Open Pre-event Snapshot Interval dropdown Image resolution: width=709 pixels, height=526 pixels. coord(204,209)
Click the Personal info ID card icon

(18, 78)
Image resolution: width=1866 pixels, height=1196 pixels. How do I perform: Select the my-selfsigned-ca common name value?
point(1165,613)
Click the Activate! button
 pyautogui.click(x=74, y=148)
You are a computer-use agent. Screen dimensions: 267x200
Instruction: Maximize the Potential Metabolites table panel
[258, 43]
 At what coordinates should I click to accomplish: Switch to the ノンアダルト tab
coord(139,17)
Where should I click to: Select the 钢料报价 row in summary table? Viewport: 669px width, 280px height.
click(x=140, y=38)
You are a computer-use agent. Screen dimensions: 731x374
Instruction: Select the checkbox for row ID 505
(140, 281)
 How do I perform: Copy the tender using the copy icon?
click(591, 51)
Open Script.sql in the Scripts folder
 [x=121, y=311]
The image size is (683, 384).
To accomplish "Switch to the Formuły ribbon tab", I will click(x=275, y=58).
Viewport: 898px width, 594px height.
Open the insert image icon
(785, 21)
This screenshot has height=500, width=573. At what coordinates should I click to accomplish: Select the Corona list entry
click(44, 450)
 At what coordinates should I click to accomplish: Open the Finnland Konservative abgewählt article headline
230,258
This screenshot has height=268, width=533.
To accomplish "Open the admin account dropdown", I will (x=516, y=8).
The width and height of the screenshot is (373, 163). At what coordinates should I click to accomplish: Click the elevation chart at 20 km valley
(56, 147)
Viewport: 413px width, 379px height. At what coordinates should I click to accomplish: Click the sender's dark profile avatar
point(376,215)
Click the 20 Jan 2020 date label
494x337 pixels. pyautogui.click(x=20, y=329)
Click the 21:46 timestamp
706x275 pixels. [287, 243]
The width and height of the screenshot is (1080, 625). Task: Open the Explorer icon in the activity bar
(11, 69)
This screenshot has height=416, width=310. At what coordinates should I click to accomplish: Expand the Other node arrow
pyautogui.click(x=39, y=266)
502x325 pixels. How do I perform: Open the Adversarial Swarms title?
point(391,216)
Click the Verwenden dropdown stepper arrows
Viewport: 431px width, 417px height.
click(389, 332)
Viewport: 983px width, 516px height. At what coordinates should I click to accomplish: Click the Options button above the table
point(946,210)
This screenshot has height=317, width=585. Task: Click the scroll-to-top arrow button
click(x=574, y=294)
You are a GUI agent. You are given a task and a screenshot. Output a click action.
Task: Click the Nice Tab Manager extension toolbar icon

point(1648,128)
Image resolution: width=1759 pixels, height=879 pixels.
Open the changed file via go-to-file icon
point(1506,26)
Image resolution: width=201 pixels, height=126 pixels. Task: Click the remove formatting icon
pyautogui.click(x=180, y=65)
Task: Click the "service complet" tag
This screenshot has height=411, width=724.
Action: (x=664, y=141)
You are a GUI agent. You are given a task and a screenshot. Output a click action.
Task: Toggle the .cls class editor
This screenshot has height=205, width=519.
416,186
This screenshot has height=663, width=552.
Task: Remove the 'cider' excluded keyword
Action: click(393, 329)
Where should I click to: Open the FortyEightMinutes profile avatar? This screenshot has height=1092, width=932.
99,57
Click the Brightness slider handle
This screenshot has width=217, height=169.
# # # # #
Task requirements ▸ Rewrite the lines between the line holding "Viewport: 898px width, 594px height." and the line holding "click(44, 450)", inclusive, keeping every line in full. Offset each coordinate in the answers by -98.

Written answer ▸
Viewport: 898px width, 594px height.
Open the insert image icon
(687, -77)
This screenshot has height=500, width=573. At what coordinates should I click to accomplish: Select the Corona list entry
click(-54, 352)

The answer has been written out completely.